China is ahead of the automation curve and is already feeling the impact on the workforce. A study by the Boston Consulting Group predicted that 2.28 million jobs in China’s insurance and banking sectors would be affected by 2027, particularly those involving mechanical and repetitious operations.

The South China Morning Post reports that Foxconn, for example, plans to automate 30% of its production by 2020. The company has reportedly cut more than 400,000 jobs by developing tens of thousands of robots between 2012-16.

This transformation, happening right now across many business sectors, is driving a pressing need to reskill and upskill knowledge workers. Skills requirements are changing.

At first glance, it may look as if some job roles will become redundant while there will be skills shortages in other job roles – for example, companies are in need of more data scientists.

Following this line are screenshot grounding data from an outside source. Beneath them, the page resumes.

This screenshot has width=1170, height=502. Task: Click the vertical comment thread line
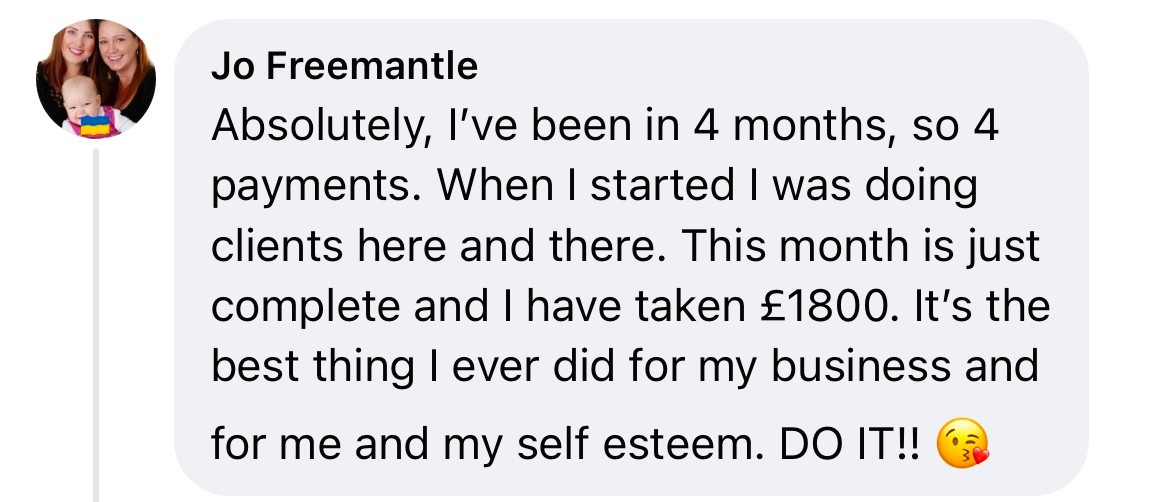(x=96, y=320)
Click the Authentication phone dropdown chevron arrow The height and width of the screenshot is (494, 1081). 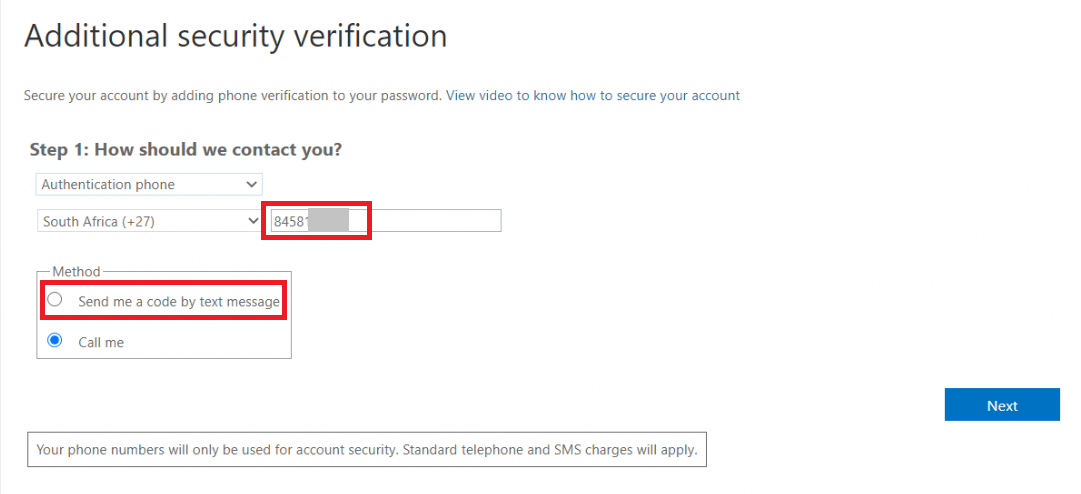click(251, 184)
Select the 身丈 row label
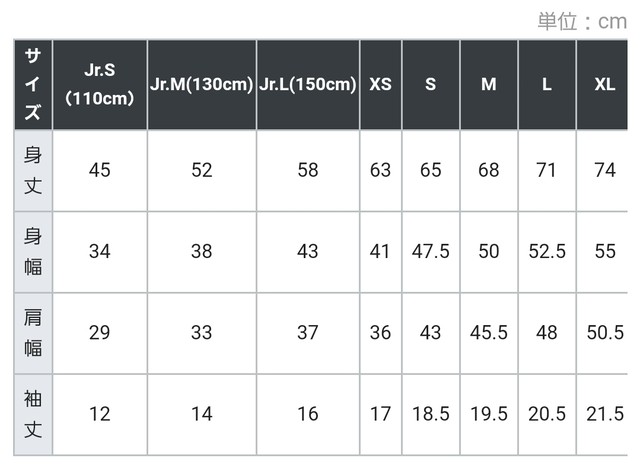The width and height of the screenshot is (640, 474). 33,171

However, a shift in perspective reveals that boosting the emotional intelligence of employees in roles that are seeing partial automation, such as sales executives, could transform their roles – adding value and productivity.

An IBM survey  found that 120 million workers will need to be reskilled during the next three years  due to the impact of AI on jobs. According to its report entitled The Enterprise Guide to Closing the Skills Gap, “Executives now point to behavioural skills as the most critical for members of the workforce today.”

Are you helping your workforce to develop skills that won’t be automated?

The report ranks skills gaps – and the top four are soft skills related to emotional intelligence.

At number 10 is the need for foreign language proficiency, while the importance of technical and computer skills (which ranked number one in 2016) fell to number eight in 2018.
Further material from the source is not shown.